Thursday, December 27, 2012

The Italian Paradox on Refugees -

The Italian Paradox on Refugees

ROME — The abandoned building on the outskirts of Rome, colloquially known as the Salaam Palace, was once a sparsely populated shelter where new arrivals from Africa — fleeing war, persecution and economic turmoil — squatted to create their own refuge.

Over the years, scattered mattresses were joined by sloppily plastered plywood walls, slapdash doors and scavenged furniture. Today an irregular warren of cubbyholes includes a small restaurant and a common room. On a recent cold afternoon, a hammer clinked as a bathroom was added to a one-room home where an oven door was left open for heat.

Today more than 800 refugees inhabit Salaam Palace, and its dilapidation and seeming permanence have become a vivid reminder of what its residents and others say is Italy's failure to assist and integrate those who have qualified for asylum under its laws.

Salaam Palace and an expanding population in shantytowns elsewhere in Italy are the result of what refugee agencies say is an Italian paradox surrounding asylum seekers here. The country has a good record of granting asylum status, but a disgraceful follow-through, they say, characterized by an absence of resources and a neglect that adds unnecessary hardship to already tattered lives and is creating a potential tinderbox for social unrest.

"Italy is quite good when in the asylum procedure, recognizing 40 percent, even up to 50 percent of applicants in some years," said Laura Boldrini, the spokeswoman in Italy for the U.N. high commissioner for refugees. "What is critical is what comes after."

Italy has only about 3,150 spots in its state-funded asylum protection system, where refugees receive government assistance. Waiting lists are astronomical. "If you're not lucky to get one of those, you're on your own," Ms. Boldrini said. "You have to find a way to support yourself, learn the language, get a house and a job."

That has certainly been the experience of those in Salaam Palace. Some have been living in the abandoned university building since early 2006, when it was occupied by a group of refugees with the help of an organized squatters' association.

Most fled a life of war and hardship in Sudan and the Horn of Africa. Nearly all have refugee status, or some form of protection, but they have been unable to find steady work in Rome. Italy's economic crisis has made the challenge all the harder.

"We escaped one war to find another kind of war — 800 people crammed in a palazzo," said Yakub Abdelnabi, a resident of Salaam Palace who left Sudan in 2005.

Last summer, the Council of Europe commissioner for human rights, Nils Muiznieks, visited Salaam Palace and was struck by the "destitute conditions" of its residents and "the near absence of an integration framework" for refugees in Italy, according to a report issued in September.

Mr. Muiznieks "witnessed the shocking conditions in which the men, women and children were living in this building, such as one shower and one toilet shared by 250 persons," the report said.

Apart from volunteers, the residents had "no guidance" in finding work, going to school or dealing with administrative burdens. "This has effectively relegated these refugees or other beneficiaries of international protection to the margins of society, with little prospect of improvement in their situation," the report said.

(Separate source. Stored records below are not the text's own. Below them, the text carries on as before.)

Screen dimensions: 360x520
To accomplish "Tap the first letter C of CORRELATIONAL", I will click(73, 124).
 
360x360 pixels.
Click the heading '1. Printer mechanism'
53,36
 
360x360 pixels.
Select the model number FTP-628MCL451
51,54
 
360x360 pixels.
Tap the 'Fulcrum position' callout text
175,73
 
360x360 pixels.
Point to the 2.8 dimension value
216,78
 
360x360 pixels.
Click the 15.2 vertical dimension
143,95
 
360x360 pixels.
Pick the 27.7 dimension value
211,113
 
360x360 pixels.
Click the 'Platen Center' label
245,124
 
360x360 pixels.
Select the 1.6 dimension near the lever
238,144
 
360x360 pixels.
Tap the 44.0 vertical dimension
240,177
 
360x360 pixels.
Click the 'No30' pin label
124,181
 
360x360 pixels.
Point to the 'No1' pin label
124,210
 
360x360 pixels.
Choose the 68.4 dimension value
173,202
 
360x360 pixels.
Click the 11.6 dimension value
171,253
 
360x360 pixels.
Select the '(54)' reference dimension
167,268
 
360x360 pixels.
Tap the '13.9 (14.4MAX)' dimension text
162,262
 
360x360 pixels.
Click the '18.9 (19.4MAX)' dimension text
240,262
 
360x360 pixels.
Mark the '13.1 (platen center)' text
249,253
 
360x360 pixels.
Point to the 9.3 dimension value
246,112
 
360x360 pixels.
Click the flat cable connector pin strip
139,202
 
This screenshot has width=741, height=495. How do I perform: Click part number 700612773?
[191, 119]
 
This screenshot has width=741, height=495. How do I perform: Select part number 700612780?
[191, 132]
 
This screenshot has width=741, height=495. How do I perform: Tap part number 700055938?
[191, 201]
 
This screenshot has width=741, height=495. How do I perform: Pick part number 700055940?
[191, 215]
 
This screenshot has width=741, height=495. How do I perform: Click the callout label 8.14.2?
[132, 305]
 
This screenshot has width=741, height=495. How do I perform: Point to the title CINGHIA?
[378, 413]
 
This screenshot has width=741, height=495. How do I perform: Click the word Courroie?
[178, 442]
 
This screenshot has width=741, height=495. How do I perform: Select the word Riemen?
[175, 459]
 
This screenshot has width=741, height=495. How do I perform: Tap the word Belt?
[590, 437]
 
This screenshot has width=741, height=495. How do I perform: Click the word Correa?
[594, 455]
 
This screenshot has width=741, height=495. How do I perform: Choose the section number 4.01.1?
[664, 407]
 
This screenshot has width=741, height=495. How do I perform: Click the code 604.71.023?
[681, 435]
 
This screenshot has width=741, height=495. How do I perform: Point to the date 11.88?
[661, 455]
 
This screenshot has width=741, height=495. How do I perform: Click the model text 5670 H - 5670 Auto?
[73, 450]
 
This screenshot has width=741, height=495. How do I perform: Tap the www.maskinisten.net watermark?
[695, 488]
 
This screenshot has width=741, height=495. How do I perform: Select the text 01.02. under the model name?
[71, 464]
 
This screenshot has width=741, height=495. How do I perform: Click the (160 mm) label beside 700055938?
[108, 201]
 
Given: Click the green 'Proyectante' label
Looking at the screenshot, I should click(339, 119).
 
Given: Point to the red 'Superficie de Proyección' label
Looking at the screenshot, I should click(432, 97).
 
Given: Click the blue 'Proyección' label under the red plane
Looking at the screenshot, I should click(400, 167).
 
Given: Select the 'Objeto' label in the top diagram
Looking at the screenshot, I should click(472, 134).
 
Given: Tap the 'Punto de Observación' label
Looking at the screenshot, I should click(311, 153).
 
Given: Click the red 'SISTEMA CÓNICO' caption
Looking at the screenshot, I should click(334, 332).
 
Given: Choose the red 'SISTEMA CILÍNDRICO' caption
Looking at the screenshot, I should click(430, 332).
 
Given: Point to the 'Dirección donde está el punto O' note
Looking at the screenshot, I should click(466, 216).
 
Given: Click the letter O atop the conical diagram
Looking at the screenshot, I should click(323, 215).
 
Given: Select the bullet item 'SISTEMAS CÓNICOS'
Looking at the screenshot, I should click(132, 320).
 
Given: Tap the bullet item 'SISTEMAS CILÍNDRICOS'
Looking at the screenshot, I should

To grant access to social assistance, the local authorities often demand documents that are impossible for the refugees to obtain. Occasional government-financed projects designed to remedy the situation have had negligible impact, residents said.

Though immigrants have access to medical care, many are leery of navigating the labyrinthine national health system, which is why on a blustery December day medical students had volunteered to provide flu shots to some residents of the Salaam Palace in an improvised health clinic, amid cigarette butts and empty beer bottles.

"This is the worst time of the year, when the risk of epidemic is high," said Dr. Donatella D'Angelo, president of a volunteer association that provides weekly health care at Salaam Palace.